## Prompt
Please begin at the line that has "Where should I" and stop after the line that has "point(647,1167)", giving only those lines again with "x-axis tick label" replaced by "x-axis label" and nothing else changed.

## Input records
— Start —

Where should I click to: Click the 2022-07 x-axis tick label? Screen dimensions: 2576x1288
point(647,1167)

— End —
— Start —

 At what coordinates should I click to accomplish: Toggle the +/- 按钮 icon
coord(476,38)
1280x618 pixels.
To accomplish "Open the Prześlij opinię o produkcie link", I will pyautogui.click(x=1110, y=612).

— End —
— Start —

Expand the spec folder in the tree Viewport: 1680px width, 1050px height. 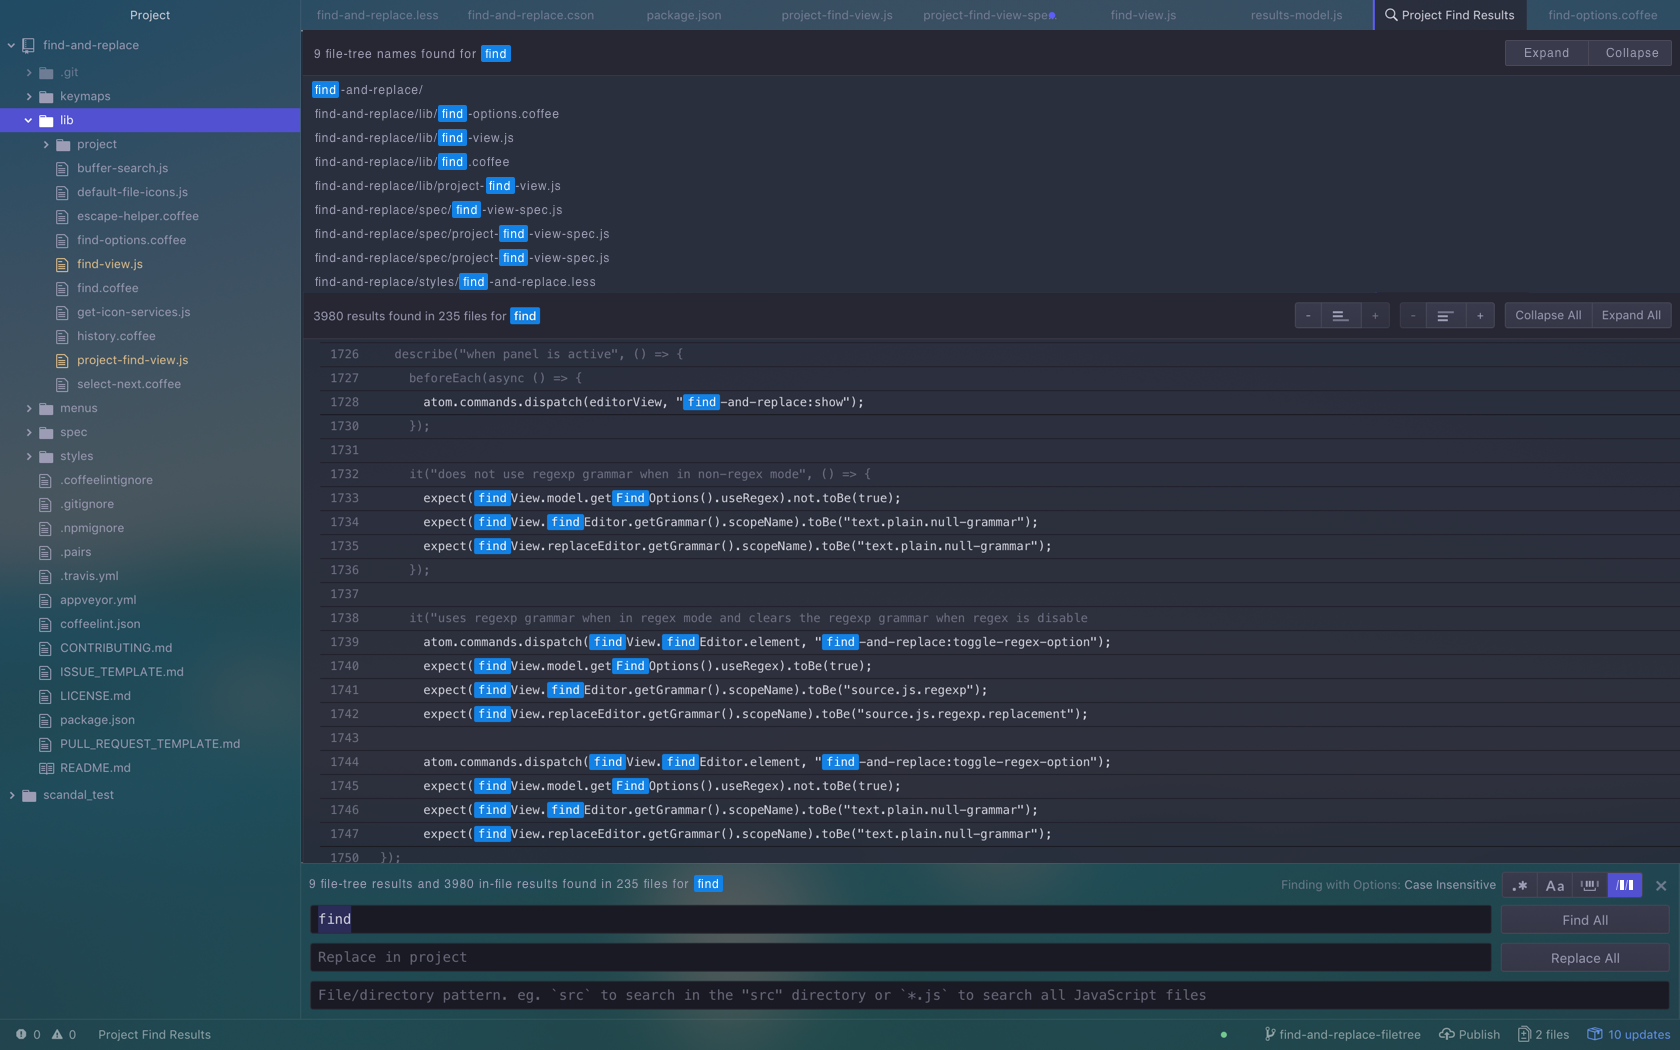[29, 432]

— End —

## Result of the exercise
Where should I click to: Click the 2022-07 x-axis label? Screen dimensions: 2576x1288
point(647,1167)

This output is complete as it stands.